Whatever your thoughts or experiences of breastfeeding are, all I’d say is don’t shame one another. Don’t shame those who bottle feed and don’t shame those who breastfeed. We don’t need to be pitted against one another. We’re all doing our best for our babies and that’s far more important than getting caught up in wars that shouldn’t even exist.
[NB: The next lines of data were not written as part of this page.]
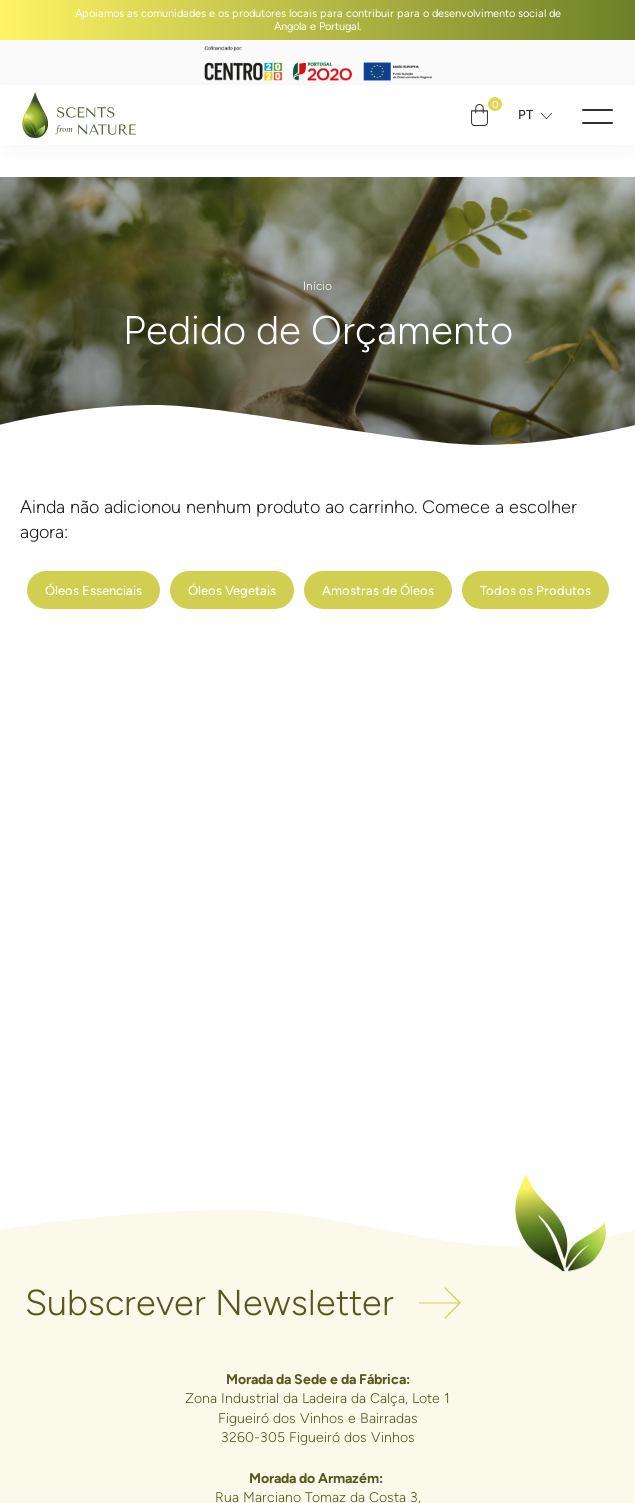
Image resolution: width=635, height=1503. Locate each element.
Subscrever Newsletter (209, 1303)
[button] (597, 115)
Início (317, 286)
And if you do plan to breastfeed please make sure you get all the support you deserve. Breastfeeding isn’t always easy but from my personal experience it is an amazing and unique bonding experience with your baby; push for all the support you deserve and if anyone ever wants some advice or to talk about it then please don’t hesitate to get in touch. I am no professional expert but I am passionate, real and as I’ve said, a huge supporter of fellow Mamas. Whatever choice you make, do what is right for you. Listen to your motherly instinct and follow it because it is you who knows best when it comes to what is best for you.